DIRECTIONS:
Below are lines of data; count those that contain "will" and give the total alone.

(Data extracted from a collection)
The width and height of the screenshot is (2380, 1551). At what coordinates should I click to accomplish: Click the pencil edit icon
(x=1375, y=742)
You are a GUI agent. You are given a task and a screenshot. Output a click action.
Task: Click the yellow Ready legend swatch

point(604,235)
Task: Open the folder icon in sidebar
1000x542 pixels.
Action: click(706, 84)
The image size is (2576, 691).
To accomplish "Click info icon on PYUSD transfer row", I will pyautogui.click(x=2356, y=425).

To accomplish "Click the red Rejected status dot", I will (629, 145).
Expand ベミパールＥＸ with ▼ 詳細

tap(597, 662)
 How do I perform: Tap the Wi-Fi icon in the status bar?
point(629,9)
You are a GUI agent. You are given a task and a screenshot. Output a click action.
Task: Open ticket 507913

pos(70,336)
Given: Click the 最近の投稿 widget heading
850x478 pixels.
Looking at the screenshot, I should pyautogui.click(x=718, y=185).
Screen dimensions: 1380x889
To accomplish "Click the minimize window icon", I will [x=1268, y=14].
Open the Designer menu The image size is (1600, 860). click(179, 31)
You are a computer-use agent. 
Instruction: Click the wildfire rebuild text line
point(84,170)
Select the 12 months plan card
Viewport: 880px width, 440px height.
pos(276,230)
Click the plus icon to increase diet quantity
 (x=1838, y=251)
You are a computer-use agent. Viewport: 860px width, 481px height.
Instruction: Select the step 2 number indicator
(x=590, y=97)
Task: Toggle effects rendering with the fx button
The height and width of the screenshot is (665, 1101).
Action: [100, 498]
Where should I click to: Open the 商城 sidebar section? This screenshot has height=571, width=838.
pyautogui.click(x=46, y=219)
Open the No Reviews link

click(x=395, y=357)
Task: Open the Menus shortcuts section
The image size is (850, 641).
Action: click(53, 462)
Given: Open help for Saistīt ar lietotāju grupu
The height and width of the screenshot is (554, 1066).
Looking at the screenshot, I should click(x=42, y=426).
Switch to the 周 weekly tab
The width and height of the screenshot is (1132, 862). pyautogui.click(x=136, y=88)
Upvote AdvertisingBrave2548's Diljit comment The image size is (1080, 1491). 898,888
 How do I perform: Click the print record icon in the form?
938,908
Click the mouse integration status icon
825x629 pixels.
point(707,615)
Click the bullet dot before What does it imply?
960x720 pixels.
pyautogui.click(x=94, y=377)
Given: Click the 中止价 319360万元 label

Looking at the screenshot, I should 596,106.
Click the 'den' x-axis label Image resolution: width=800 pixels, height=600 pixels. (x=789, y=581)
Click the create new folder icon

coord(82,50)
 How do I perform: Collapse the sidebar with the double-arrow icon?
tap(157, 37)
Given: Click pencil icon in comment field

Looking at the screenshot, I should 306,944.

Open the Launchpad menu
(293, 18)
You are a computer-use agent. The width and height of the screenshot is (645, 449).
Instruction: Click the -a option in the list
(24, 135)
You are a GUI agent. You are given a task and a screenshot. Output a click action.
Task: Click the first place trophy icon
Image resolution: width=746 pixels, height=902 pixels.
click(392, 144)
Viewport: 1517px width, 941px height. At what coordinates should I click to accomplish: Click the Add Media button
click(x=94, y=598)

REPLY TO THE TASK:
3